The lost decade is impossible.

As Mother, I’m guilty. 

Bent over the sink, I scrub away at last night’s chicken soup pan, using the abrasive side of the sponge to work away at the residue of yesterday’s broth.  

The accelerated version of Ben’s growth is my fault.  Of course it is. I should have home-schooled him or raised him more thoughtfully, like the Amish.  What good is all of this knowledge?  What good are these bossy A’s and arrogant deadlines?  Where does it all lead?  When does a kid get to be a kid anymore?

“Eat your oranges.  It’s flu season,” I say, my tone unreasonably bitter.

There’s something unordinary about this morning.  Maybe it’s the hat.  Ben doesn’t resist my advice.  He doesn’t begin to know everything today. Instead, he comes back to the breakfast table to eat an orange wedge, wipes his fingers dry, and proceeds to haul his backpack to the front door in preparation for the morning rush. 

Hot water falls soothingly over my cold January hands while a routine rumble rattles through the kitchen area.  The bus.  I turn off the faucet. 

“See you later, Mom.”  His voice is too low. 

I dry my hands on a dishtowel and head for the front door.  Lincoln happily follows.

I love you.  Have a great day.  I’m working later, but I’ll see you…
My thoughts are swallowed up in the cold wake of Ben’s sudden leave.
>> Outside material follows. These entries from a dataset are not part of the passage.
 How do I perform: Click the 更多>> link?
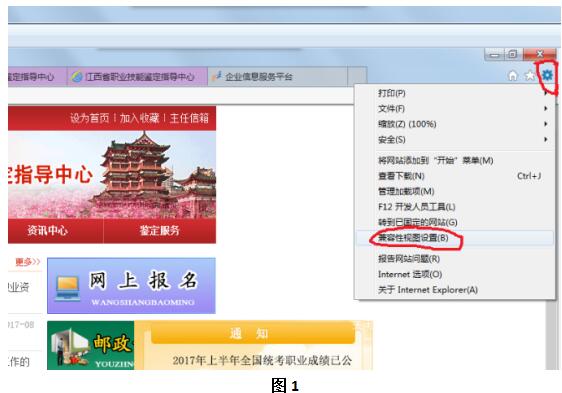point(28,262)
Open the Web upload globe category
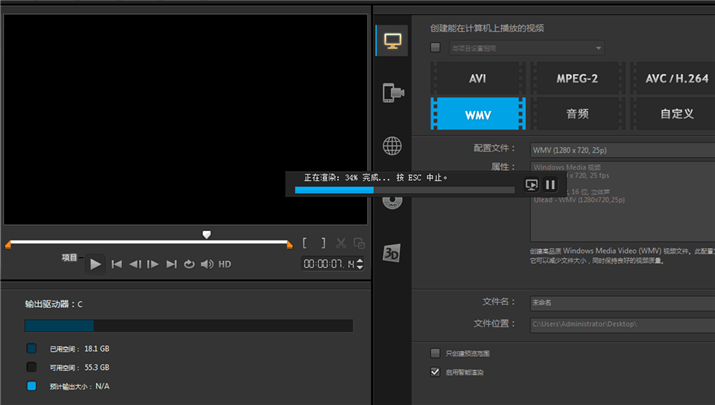The height and width of the screenshot is (405, 715). pyautogui.click(x=392, y=146)
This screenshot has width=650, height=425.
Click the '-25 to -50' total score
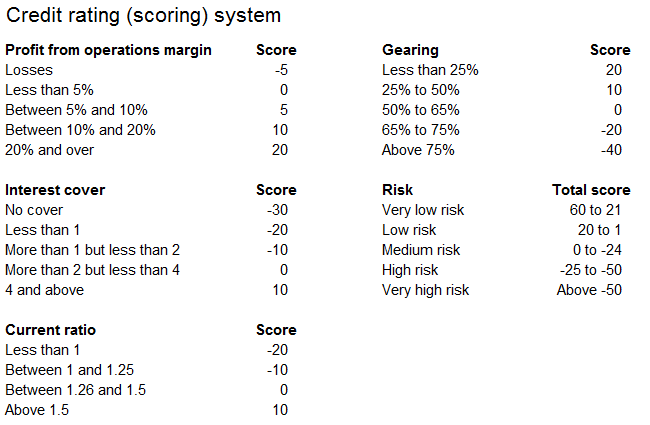pyautogui.click(x=591, y=270)

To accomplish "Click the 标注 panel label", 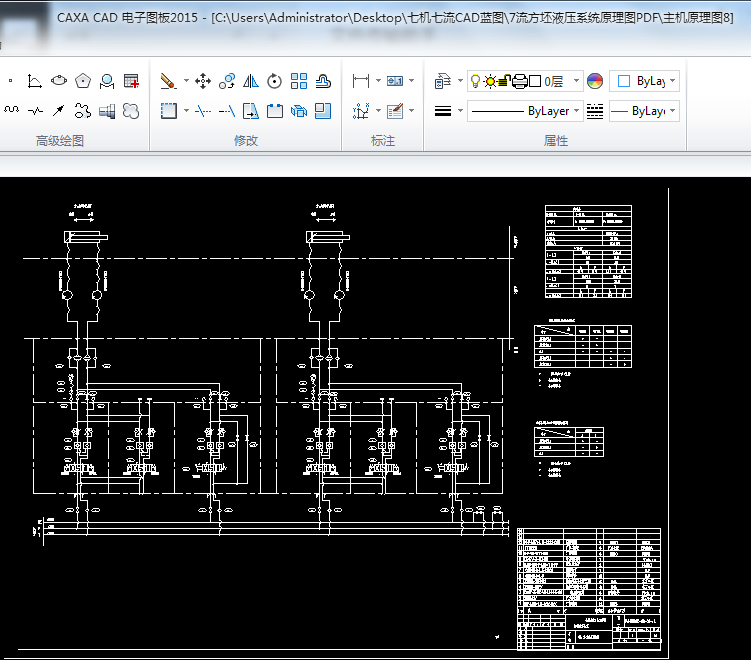I will tap(383, 141).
Lincoln peers through the narrow glass panel of our front door, then looks up at me. 

“I know.  That’s Ben’s bus,” I say.   

The word bus is a part of his vocabulary.  His tail rises.  The two of us share a mutual thought:  Who cares if Ben is almost thirteen?  Today is different.  Let’s watch him get on the bus. 

I tug at the window curtain in our dining room, and Lincoln noses his way into my space. I was thinking the same thing!

There, the two of us, Mother and Dog, watch our almost-thirteen-year old stomp across the hardened white lawn.  His winter footprints are deep and round, like boxing gloves.

He merges into a group of hatless teens then disappears on the other side of the vehicle.  The familiar screech indicates that the bus has shifted into Drive.  Then, as it does every morning, it roars away and takes Ben with it.

My gaze remains fixed on his footprints.  I close my eyes and say a prayer for my son, followed by one for other parents who have not been so lucky.  I know that I if I open my eyes too quickly, he might be standing on the front lawn of a college campus, his almost-adult hand lifted for a confident wave.

The thought burns.  Will he wear a hat if it's dangerously cold out?  

Lincoln, also concerned, looks up at me.  What do we now? 

The answer settles like a cold draft in my bones. 

Our time is now, isn’t it, Lincoln?  Our time is the very moment we’ve found ourselves in.   

Back at the kitchen sink, I scour away at yesterday’s pan, still unconvinced.